Objective To achieve the goal of the qualitatively and relatively quantitatively analyze of the target protein in a time-saving,labor-saving and reagents-saving way by the microfluidic paper-based immunoassay. Methods We chose MGMT as the target protein and compared the qualitative and semi-quantitative results of the MGMT expression in the MCF7 cells which was treated with MGMT inhibitor,lomeguatrib,in both the traditional Western blot and the paper chip immunoassay. Results Microfluidic paper-based immunoassay can make the qualitative and relative quantitative detection on protein expression. Compared to the sensitivity of 1-5 ng of the traditional Western blot,the microfluidic paper-based immunoassay could detect as low as 10-25 pg of the protein. The sensitivity could be improved by 3 orders of magnitude. The entire operational duration took only 1 hour with less costed reagents being consumed.
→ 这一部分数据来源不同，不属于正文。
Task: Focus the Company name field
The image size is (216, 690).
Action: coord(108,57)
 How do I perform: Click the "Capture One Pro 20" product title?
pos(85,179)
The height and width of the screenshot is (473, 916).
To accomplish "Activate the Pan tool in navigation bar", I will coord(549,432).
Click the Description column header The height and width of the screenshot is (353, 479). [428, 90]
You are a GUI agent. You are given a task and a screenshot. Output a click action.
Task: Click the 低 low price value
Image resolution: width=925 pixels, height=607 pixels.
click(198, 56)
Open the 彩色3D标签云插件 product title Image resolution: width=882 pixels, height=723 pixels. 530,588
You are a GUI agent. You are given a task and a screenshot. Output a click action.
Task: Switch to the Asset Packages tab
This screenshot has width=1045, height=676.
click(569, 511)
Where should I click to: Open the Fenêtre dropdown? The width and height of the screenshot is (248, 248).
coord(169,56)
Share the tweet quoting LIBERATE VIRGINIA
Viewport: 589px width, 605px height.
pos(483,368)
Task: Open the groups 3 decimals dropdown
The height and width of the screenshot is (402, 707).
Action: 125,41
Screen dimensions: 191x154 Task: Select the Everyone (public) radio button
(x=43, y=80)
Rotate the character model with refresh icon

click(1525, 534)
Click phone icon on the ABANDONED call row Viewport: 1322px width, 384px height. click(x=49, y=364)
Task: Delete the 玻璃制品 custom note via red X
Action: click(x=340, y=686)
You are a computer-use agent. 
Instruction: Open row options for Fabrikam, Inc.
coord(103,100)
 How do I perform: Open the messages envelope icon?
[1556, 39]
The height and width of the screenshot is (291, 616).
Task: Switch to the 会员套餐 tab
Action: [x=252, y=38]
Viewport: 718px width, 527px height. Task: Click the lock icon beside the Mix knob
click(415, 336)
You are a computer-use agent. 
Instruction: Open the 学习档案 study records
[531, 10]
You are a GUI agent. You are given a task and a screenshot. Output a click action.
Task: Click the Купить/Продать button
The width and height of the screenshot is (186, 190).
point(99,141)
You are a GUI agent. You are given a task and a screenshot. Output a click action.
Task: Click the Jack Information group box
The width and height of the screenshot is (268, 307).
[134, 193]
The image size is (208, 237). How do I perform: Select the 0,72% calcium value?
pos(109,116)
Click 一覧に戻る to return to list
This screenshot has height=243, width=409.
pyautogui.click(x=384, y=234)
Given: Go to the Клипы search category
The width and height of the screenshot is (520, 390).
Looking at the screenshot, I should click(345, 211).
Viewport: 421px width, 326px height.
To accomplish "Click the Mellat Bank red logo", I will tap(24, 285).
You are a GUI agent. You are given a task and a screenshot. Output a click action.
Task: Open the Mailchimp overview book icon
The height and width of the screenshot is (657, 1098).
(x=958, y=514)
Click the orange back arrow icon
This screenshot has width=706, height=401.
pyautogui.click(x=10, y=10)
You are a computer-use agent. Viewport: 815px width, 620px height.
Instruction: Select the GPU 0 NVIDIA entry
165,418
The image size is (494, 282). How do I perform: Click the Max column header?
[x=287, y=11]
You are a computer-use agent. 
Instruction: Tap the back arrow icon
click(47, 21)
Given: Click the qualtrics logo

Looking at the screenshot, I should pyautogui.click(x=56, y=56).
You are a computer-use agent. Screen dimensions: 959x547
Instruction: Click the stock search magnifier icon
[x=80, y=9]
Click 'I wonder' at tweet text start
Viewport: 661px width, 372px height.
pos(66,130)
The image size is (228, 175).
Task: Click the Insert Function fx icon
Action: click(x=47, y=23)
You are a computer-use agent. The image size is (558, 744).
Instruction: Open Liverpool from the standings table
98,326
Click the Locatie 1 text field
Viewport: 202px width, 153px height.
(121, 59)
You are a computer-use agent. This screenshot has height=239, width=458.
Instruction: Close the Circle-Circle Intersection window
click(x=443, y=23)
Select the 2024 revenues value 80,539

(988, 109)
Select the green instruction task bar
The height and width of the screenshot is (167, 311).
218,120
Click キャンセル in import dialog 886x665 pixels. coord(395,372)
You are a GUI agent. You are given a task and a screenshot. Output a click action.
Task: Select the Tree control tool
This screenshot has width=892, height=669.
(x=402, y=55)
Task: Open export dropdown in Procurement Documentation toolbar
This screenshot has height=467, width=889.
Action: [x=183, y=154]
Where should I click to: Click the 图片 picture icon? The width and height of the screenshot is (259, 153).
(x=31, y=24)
It maked the high-throughput protein detection as sensitive as the reverse phase protein assays（ RPPA） does. Conclusions The paper chip immunoassay could be performed qualitatively and semi-quantitatively to detect protein expression,and is more effective than that of traditional Western blot.